Public Law & Legal Theory
We study whether a seller’s gender impacts the bargained-for price in a product market, specifically baseball cards, as well whether any discrimination that might be present is taste-based or statistically-based. We accomplish this by isolating the seller’s gender using an online transaction on eBay where the buyer is exposed to the seller’s gender by only the seller’s hand and name. We test for differential treatment in two environments: a field experiment, in which we actually sell cards on eBay, and a laboratory experiment, in which we conduct surveys via Amazon Mechanical Turk (MTurk). We find that there is consistent differential treatment of female sellers across both environments. However, this treatment runs in the opposite direction of the discrimination found in most studies of gender. We find that women sell baseball cards for a higher price and greater profit on eBay compared to men. This finding was replicated in the MTurk study.
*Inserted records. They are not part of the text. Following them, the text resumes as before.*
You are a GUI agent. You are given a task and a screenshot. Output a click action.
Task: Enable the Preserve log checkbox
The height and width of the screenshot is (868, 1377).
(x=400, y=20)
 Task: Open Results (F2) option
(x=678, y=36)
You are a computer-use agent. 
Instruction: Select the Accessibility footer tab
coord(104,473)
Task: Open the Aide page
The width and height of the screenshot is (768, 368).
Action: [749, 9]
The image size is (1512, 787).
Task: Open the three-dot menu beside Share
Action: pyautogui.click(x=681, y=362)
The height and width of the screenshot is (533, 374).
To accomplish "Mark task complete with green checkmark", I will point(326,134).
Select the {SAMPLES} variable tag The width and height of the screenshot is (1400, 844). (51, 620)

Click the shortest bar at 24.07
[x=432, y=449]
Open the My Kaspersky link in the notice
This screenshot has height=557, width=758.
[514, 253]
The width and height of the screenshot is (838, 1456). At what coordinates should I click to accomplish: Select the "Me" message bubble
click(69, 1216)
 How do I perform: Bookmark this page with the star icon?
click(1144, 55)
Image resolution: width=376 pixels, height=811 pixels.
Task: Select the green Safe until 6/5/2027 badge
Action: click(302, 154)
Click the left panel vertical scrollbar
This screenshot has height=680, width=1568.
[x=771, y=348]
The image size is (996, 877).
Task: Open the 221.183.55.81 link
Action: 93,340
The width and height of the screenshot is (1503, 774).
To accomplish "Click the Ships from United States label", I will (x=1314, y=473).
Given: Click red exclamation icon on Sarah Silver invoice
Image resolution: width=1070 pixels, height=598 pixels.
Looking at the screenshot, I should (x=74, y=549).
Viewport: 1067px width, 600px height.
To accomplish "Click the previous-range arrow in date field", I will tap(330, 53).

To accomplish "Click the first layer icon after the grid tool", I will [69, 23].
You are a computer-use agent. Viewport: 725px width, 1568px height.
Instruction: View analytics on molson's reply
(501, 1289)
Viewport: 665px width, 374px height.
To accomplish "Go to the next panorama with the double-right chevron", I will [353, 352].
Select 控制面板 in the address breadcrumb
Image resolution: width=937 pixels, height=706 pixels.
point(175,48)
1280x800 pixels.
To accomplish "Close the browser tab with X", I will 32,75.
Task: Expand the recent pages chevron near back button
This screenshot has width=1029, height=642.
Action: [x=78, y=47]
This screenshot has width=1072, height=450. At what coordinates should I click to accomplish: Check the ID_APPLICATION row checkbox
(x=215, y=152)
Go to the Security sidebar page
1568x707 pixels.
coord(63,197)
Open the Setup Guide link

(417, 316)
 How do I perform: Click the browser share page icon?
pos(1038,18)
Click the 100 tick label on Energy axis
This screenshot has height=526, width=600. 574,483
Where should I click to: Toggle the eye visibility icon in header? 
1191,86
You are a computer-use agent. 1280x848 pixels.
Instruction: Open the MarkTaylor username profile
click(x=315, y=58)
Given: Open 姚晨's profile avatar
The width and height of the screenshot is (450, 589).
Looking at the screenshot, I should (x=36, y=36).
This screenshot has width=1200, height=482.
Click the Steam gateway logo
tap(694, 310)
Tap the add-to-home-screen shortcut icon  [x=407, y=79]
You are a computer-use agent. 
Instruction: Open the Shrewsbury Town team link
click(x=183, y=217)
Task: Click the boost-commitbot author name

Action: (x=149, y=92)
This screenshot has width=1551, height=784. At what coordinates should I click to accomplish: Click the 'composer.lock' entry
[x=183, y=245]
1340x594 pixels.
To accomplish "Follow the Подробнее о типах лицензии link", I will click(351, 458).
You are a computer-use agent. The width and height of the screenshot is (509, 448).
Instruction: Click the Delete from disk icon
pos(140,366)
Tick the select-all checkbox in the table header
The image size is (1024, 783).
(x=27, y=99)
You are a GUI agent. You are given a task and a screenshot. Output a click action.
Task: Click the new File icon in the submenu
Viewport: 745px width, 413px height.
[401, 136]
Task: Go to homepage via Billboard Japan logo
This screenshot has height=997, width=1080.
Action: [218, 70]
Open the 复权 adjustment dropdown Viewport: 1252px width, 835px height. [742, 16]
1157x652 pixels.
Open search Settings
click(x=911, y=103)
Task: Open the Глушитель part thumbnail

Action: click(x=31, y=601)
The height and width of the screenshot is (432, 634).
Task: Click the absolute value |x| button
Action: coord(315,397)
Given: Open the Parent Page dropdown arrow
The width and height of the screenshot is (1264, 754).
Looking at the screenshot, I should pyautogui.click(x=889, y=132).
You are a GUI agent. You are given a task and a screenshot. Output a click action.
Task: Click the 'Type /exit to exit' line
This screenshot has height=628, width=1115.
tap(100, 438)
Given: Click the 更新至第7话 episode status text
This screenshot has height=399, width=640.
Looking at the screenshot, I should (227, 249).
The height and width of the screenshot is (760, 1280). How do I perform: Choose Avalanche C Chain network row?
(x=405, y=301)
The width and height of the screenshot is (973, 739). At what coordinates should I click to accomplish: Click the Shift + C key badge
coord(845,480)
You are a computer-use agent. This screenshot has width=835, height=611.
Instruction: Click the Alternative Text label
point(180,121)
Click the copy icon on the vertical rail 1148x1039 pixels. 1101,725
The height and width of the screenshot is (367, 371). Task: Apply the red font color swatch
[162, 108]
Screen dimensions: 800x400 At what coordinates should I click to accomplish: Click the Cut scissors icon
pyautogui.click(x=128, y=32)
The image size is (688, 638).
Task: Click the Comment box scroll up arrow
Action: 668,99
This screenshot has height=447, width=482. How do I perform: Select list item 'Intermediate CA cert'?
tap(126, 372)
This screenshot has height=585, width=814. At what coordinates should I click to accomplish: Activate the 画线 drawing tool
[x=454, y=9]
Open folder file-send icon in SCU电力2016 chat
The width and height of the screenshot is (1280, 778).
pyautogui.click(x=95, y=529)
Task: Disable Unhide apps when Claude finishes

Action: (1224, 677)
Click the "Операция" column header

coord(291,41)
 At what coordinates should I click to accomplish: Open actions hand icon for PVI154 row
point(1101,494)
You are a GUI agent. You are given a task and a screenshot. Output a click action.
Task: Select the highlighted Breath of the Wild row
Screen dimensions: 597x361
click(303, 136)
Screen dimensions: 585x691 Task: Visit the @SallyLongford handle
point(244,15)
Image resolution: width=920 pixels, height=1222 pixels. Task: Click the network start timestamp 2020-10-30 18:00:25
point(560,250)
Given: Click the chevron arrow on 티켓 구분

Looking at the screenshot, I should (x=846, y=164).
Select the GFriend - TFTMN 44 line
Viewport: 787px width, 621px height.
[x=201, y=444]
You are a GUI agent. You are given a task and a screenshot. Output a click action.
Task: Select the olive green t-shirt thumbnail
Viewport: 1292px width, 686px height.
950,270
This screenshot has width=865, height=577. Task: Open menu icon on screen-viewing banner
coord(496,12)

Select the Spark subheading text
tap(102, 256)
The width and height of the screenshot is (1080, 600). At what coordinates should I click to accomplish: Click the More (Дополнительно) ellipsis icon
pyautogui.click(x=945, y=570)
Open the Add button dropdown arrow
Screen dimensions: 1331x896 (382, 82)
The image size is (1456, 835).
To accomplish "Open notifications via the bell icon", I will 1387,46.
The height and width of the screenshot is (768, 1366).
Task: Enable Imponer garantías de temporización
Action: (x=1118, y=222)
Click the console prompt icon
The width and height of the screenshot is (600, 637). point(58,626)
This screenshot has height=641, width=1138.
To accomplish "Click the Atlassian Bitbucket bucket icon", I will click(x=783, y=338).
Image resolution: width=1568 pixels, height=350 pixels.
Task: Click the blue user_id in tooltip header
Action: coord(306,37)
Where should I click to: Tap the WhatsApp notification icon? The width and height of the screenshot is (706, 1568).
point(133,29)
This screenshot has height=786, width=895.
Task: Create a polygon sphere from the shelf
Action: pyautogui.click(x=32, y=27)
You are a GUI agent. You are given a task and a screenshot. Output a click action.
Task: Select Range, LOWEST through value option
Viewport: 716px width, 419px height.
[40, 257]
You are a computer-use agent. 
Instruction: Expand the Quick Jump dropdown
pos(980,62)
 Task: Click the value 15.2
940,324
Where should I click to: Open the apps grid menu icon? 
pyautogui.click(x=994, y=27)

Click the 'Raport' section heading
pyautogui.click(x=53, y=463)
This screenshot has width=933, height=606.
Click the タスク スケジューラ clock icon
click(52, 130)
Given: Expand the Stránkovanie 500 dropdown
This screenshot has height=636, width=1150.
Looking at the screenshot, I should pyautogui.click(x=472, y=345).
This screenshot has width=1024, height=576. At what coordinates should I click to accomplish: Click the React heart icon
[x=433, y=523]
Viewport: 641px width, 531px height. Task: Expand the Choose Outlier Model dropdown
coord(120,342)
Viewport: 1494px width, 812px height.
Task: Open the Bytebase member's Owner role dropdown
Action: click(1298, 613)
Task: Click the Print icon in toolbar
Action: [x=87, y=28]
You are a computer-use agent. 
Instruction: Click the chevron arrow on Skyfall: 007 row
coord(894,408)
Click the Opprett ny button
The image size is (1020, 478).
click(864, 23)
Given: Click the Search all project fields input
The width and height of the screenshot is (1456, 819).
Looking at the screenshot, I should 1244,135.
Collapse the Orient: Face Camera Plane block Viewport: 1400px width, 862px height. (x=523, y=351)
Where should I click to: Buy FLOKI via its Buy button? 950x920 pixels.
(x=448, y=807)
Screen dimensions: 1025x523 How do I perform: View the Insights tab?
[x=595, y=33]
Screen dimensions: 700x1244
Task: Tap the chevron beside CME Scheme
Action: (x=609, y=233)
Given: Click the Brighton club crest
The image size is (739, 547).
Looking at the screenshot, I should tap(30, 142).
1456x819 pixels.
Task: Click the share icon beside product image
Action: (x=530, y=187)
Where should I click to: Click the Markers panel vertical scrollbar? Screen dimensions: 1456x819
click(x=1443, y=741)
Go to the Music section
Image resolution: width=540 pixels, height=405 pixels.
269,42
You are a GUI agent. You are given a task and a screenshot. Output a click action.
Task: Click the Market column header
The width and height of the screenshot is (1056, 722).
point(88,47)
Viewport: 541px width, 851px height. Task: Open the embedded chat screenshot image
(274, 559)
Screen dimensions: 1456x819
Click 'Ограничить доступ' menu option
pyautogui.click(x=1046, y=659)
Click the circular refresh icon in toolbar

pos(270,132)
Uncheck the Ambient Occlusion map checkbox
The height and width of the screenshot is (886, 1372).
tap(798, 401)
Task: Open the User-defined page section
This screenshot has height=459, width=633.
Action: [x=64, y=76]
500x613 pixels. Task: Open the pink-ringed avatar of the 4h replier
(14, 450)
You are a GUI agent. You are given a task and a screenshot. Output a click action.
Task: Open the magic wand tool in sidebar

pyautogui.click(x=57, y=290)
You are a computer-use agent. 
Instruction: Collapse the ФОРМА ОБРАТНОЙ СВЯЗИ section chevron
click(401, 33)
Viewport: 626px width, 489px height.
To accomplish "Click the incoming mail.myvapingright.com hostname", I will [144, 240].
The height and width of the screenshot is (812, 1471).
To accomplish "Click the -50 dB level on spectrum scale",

The MTurk study suggested that the reason for a higher price appears to be at least partially based on statistical discrimination, with respondents believing that female sellers were more likely to handle the card carefully and promptly mail it after purchase and less likely to present problems in completing the transaction. Part of the discrimination may also be taste– based. In the eBay experiment, women obtained higher prices and profits even for cards that had been professionally graded, where the quality of the card should not have been in doubt. And MTurk respondents were also more likely to want to meet the female sellers in person and believed they were attractive.
Christopher Cotropia, Jonathan Masur & David Schwartz, "Gender Discrimination in Online Markets," University of Chicago Public Law & Legal Theory Paper Series, No. 692 (2018).